> [Work instructions]: Only an exact retyping of all the entries counts as an answer.

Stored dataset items

▶

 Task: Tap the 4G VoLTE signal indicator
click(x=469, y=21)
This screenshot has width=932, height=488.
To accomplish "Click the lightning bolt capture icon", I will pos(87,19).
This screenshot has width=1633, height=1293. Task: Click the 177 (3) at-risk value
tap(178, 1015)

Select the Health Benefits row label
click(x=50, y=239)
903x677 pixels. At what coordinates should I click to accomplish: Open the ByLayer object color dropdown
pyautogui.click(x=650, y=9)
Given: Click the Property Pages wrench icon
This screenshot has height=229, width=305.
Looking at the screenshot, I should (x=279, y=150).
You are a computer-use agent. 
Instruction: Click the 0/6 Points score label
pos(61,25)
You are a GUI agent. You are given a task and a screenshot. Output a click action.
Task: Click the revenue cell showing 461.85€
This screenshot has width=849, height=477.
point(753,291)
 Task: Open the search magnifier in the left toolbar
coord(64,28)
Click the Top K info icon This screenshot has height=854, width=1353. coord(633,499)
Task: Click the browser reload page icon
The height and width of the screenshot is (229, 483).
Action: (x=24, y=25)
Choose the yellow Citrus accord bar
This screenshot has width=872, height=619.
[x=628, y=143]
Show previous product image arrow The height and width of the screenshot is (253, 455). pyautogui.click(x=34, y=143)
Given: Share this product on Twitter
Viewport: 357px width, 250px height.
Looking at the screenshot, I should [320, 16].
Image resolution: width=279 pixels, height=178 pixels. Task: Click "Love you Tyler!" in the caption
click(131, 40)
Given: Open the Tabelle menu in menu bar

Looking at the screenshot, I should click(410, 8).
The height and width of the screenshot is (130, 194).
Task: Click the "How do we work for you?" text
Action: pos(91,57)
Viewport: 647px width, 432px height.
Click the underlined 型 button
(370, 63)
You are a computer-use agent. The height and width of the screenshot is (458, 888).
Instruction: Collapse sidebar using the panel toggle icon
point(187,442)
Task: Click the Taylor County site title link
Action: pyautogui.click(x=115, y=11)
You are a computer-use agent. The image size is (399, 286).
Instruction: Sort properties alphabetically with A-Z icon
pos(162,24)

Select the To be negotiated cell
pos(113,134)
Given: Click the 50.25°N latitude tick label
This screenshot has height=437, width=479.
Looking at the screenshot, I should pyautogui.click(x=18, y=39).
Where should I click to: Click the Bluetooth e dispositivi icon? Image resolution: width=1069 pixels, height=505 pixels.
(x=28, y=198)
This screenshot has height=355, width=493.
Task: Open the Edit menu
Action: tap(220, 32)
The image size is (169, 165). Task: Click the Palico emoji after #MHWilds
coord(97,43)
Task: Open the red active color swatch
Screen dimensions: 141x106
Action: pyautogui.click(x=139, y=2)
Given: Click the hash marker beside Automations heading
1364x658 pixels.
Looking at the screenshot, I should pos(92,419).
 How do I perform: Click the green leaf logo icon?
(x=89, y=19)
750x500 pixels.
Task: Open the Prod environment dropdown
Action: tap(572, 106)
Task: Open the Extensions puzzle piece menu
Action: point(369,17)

◀

> [Written reply]:
 Task: Tap the 4G VoLTE signal indicator
click(x=469, y=21)
This screenshot has width=932, height=488.
To accomplish "Click the lightning bolt capture icon", I will pos(87,19).
This screenshot has width=1633, height=1293. Task: Click the 177 (3) at-risk value
tap(178, 1015)

Select the Health Benefits row label
click(x=50, y=239)
903x677 pixels. At what coordinates should I click to accomplish: Open the ByLayer object color dropdown
pyautogui.click(x=650, y=9)
Given: Click the Property Pages wrench icon
This screenshot has height=229, width=305.
Looking at the screenshot, I should (x=279, y=150).
You are a computer-use agent. 
Instruction: Click the 0/6 Points score label
pos(61,25)
You are a GUI agent. You are given a task and a screenshot. Output a click action.
Task: Click the revenue cell showing 461.85€
This screenshot has width=849, height=477.
point(753,291)
 Task: Open the search magnifier in the left toolbar
coord(64,28)
Click the Top K info icon This screenshot has height=854, width=1353. coord(633,499)
Task: Click the browser reload page icon
The height and width of the screenshot is (229, 483).
Action: (x=24, y=25)
Choose the yellow Citrus accord bar
This screenshot has width=872, height=619.
[x=628, y=143]
Show previous product image arrow The height and width of the screenshot is (253, 455). pyautogui.click(x=34, y=143)
Given: Share this product on Twitter
Viewport: 357px width, 250px height.
Looking at the screenshot, I should [320, 16].
Image resolution: width=279 pixels, height=178 pixels. Task: Click "Love you Tyler!" in the caption
click(131, 40)
Given: Open the Tabelle menu in menu bar

Looking at the screenshot, I should click(410, 8).
The height and width of the screenshot is (130, 194).
Task: Click the "How do we work for you?" text
Action: pos(91,57)
Viewport: 647px width, 432px height.
Click the underlined 型 button
(370, 63)
You are a computer-use agent. The height and width of the screenshot is (458, 888).
Instruction: Collapse sidebar using the panel toggle icon
point(187,442)
Task: Click the Taylor County site title link
Action: pyautogui.click(x=115, y=11)
You are a computer-use agent. The image size is (399, 286).
Instruction: Sort properties alphabetically with A-Z icon
pos(162,24)

Select the To be negotiated cell
pos(113,134)
Given: Click the 50.25°N latitude tick label
This screenshot has height=437, width=479.
Looking at the screenshot, I should pyautogui.click(x=18, y=39).
Where should I click to: Click the Bluetooth e dispositivi icon? Image resolution: width=1069 pixels, height=505 pixels.
(x=28, y=198)
This screenshot has height=355, width=493.
Task: Open the Edit menu
Action: tap(220, 32)
The image size is (169, 165). Task: Click the Palico emoji after #MHWilds
coord(97,43)
Task: Open the red active color swatch
Screen dimensions: 141x106
Action: pyautogui.click(x=139, y=2)
Given: Click the hash marker beside Automations heading
1364x658 pixels.
Looking at the screenshot, I should pos(92,419).
 How do I perform: Click the green leaf logo icon?
(x=89, y=19)
750x500 pixels.
Task: Open the Prod environment dropdown
Action: tap(572, 106)
Task: Open the Extensions puzzle piece menu
Action: point(369,17)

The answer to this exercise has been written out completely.